Detecing password protected PPT and XLS documents

2019-05-05 00:48发布

问题:

I found this answer https://stackoverflow.com/a/14336292/1537195 which gave a good way to detect password protection for DOC and XLS files.

//Flagged with password
if (bytes.Skip(0x20c).Take(1).ToArray()[0] == 0x2f) return true; //XLS 2003
if (bytes.Skip(0x214).Take(1).ToArray()[0] == 0x2f) return true; //XLS 2005
if (bytes.Skip(0x20B).Take(1).ToArray()[0] == 0x13) return true; //DOC 2005

However it does not seem to cover all XLS files and I am also looking for a way to detect PPT files in the same manner. Does anyway know which bytes to look at for these file types?

回答1:

I saved a PowerPoint presentation as .ppt and .pptx with and without a password required for opening them, opened them in 7-Zip and came to the tentative conclusion that

  • .pptx files without a password always use a standard .zip file format
  • .ppt files are CompoundDocuments
  • .pptx files with a password also CompoundDocuments
  • All passworded CompoundDocuments contain an entry named *Encrypt*

To get this code running, you need to installed the NuGet package OpenMcdf.
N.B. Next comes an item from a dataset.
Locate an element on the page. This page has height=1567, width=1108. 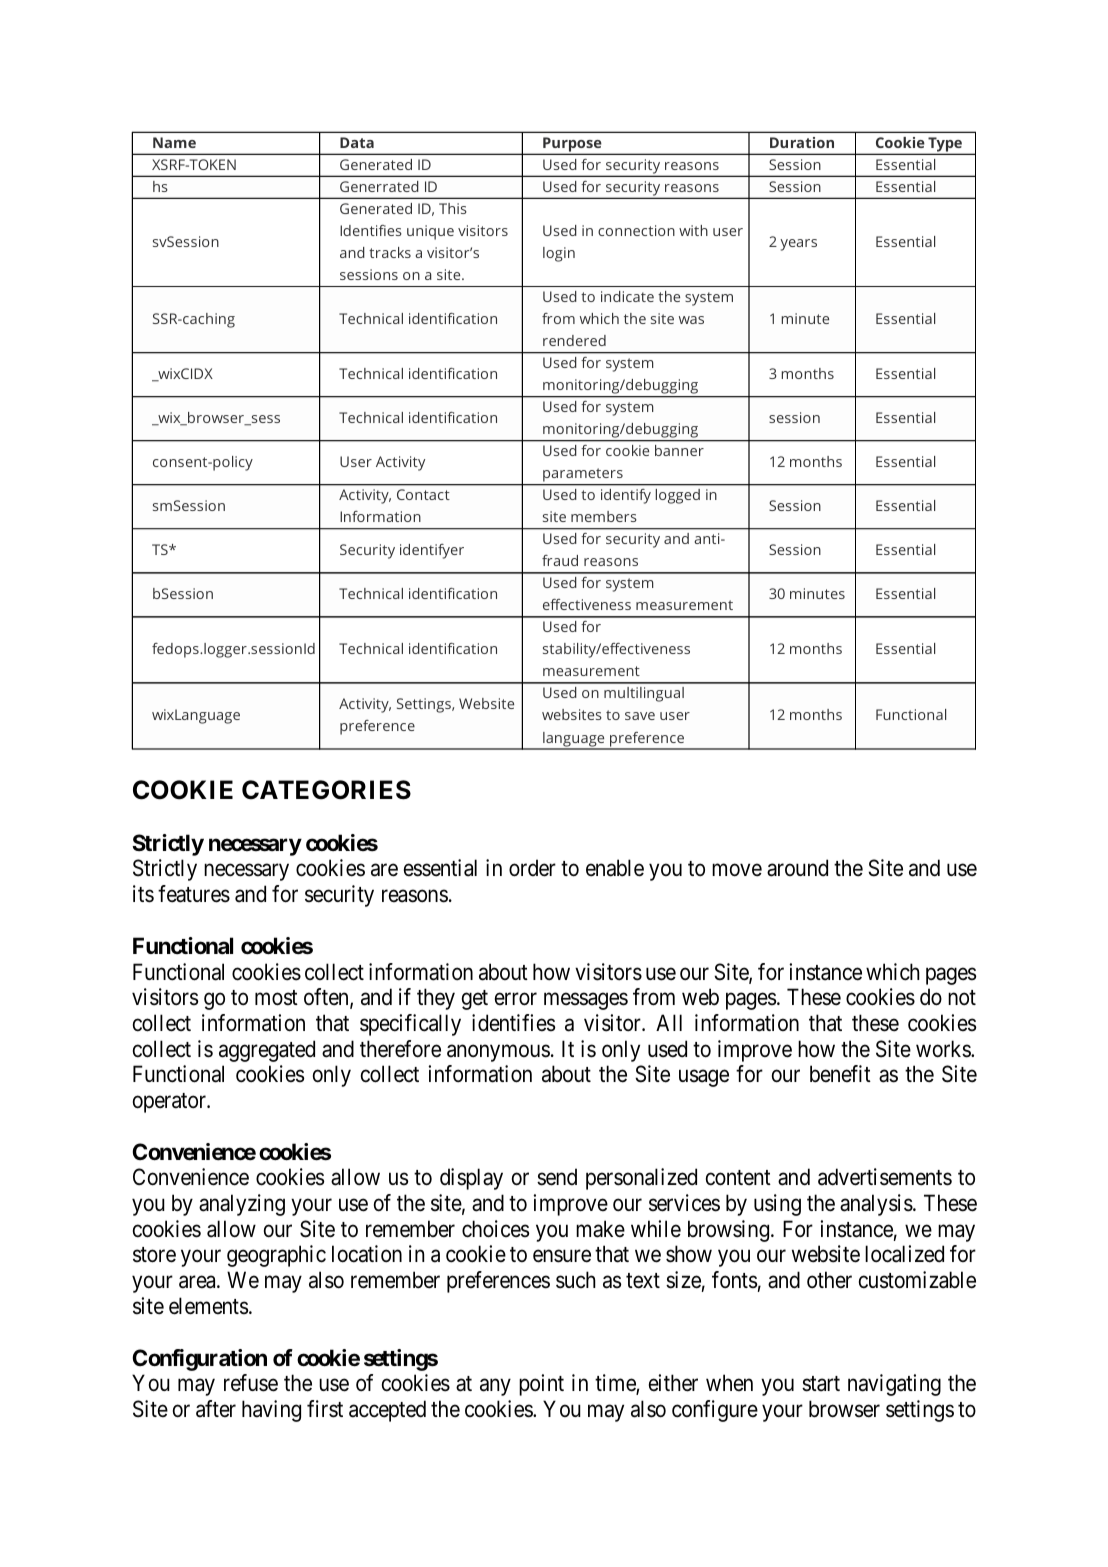
most is located at coordinates (276, 998).
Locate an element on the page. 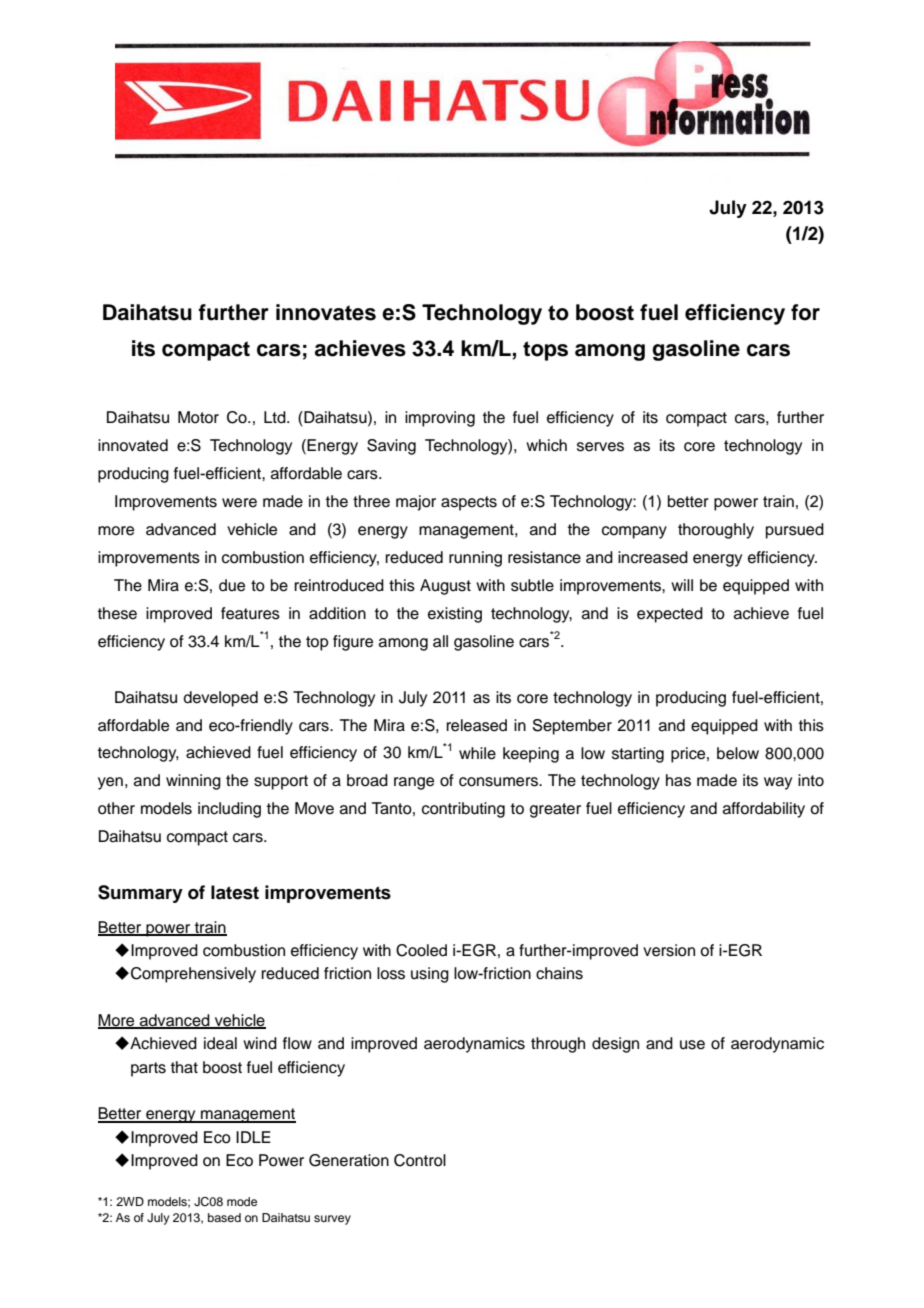 This image has height=1308, width=924. due is located at coordinates (232, 585).
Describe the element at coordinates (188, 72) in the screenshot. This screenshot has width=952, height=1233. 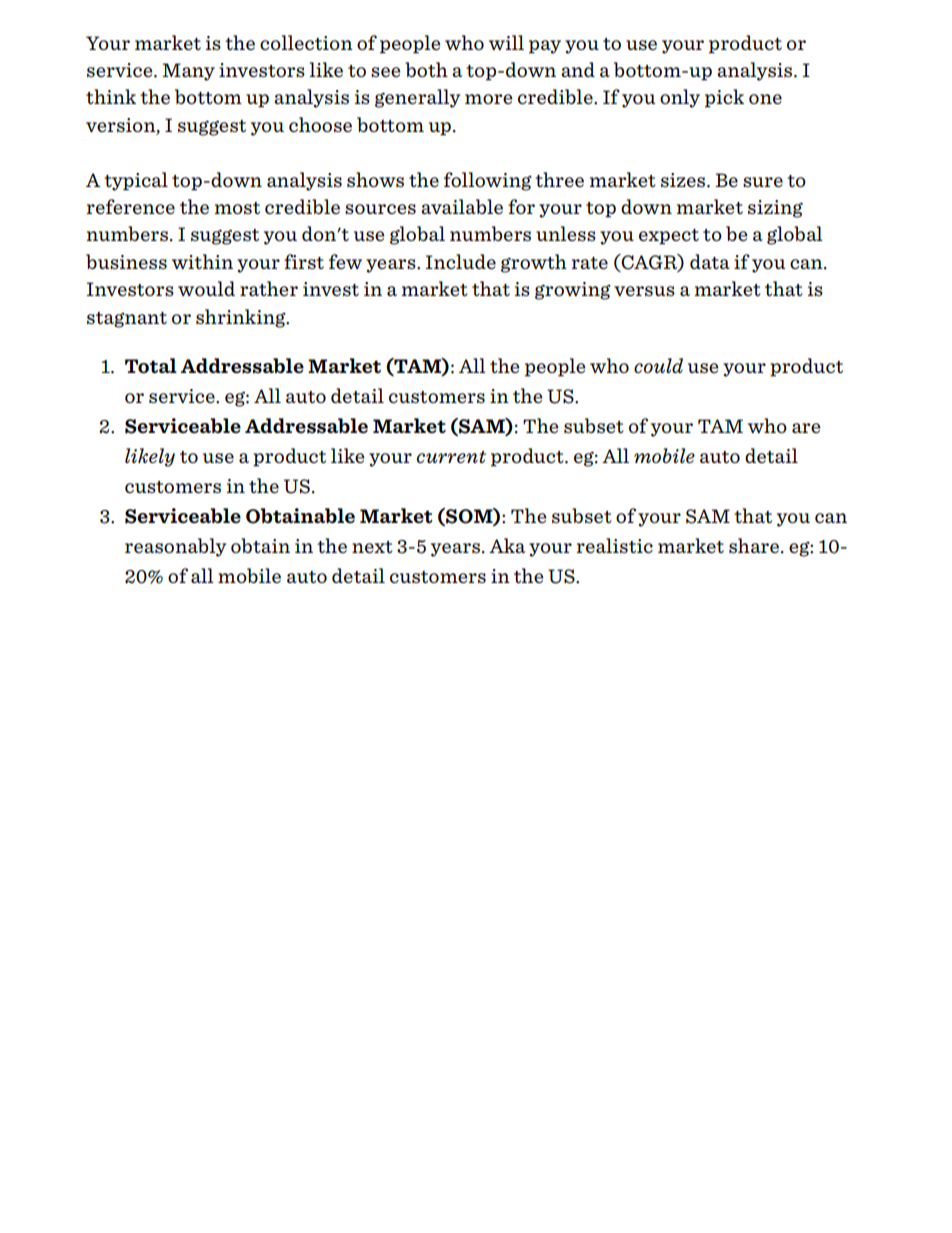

This is the first C# library that I could find for reading CompoundDocuments.

using OpenMcdf;
using System;
using System.Collections.Generic;
using System.IO;
using System.Linq;

namespace _22916194
{
    //http://stackoverflow.com/questions/22916194/detecing-password-protected-ppt-and-xls-documents
    class Program
    {
        static void Main(string[] args)
        {
            foreach (var file in args.Where(File.Exists))
            {
                switch (Path.GetExtension(file))
                {
                    case ".ppt":
                    case ".pptx":
                        Console.WriteLine($"* {file} " +  (HasPassword(file) ? "is " : "isn't ") + "passworded");
                        Console.WriteLine();
                        break;

                    default:
                        Console.WriteLine($" * Unknown file type: {file}");
                        break;
                }
            }

            Console.ReadLine();

        }

        private static bool HasPassword(string file)
        {
            try
            {
                using (var compoundFile = new CompoundFile(file))
                {
                    var entryNames = new List<string>();
                    compoundFile.RootStorage.VisitEntries(e => entryNames.Add(e.Name), false);

                    //As far as I can see, only passworded files contain an entry with a name containing Encrypt
                    foreach (var entryName in entryNames)
                    {
                        if (entryName.Contains("Encrypt"))
                            return true;
                    }
                    compoundFile.Close();

                }
            }
            catch (CFFileFormatException) {
                //This is probably a .zip file (=unprotected .pptx)
                return false;
            }
            return false;
        }
    }
}

You should be able to extend this code to handle other Office formats. The conclusions at the top should hold true, except that you need to look for some other data in the CompoundDocument than a filename containing *Encrypt* (I had a quick look at .doc files and it didn't seem to work exactly the same).